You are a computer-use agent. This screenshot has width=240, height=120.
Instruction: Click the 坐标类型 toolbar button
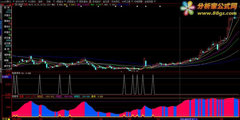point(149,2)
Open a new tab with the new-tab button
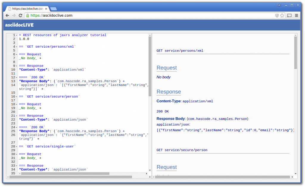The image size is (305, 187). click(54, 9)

---

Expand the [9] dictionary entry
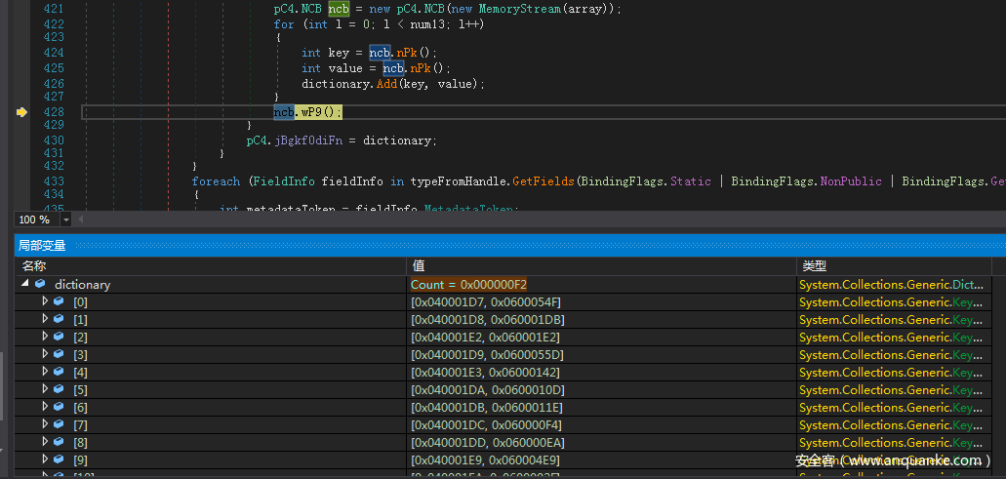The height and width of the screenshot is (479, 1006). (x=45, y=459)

* * *

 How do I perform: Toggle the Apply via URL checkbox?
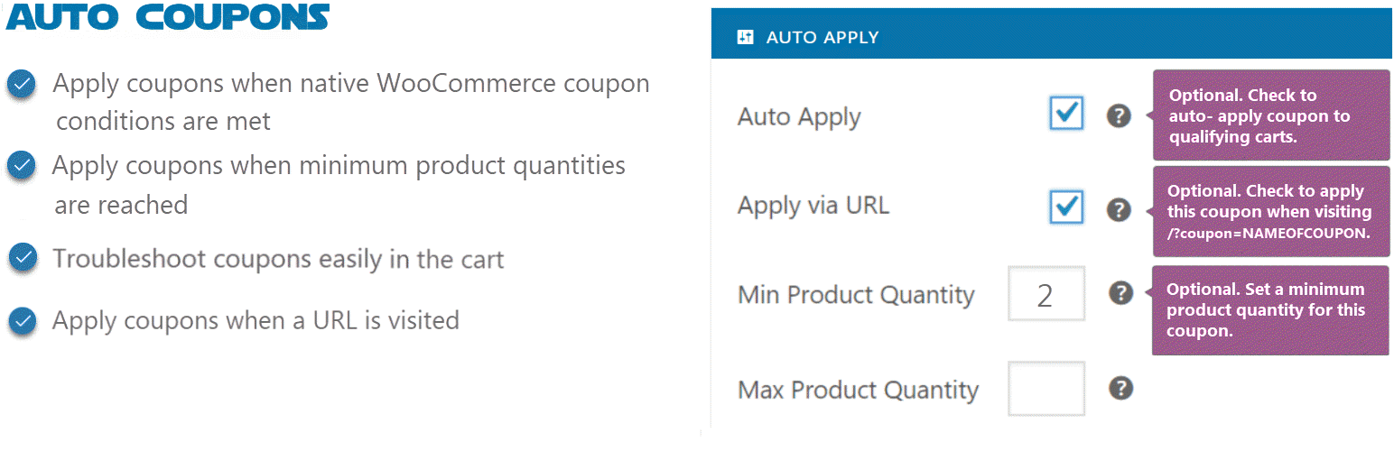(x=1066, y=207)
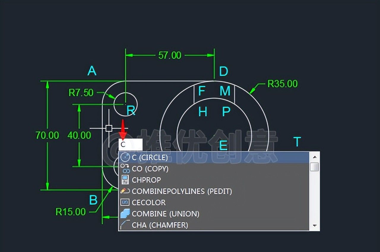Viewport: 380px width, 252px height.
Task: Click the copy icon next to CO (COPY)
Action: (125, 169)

● **TO DO**: Copy out, unchanged, everything in the listing from the line containing "You are a computer-use" down to the line containing "The image size is (305, 187). click(54, 9)", with both of those lines included. Leave the pictures out of your answer.

● **RESPONSE**:
You are a computer-use agent. This screenshot has width=240, height=120.
Instruction: Click the 坐标类型 toolbar button
point(149,2)
Open a new tab with the new-tab button
The image size is (305, 187). click(54, 9)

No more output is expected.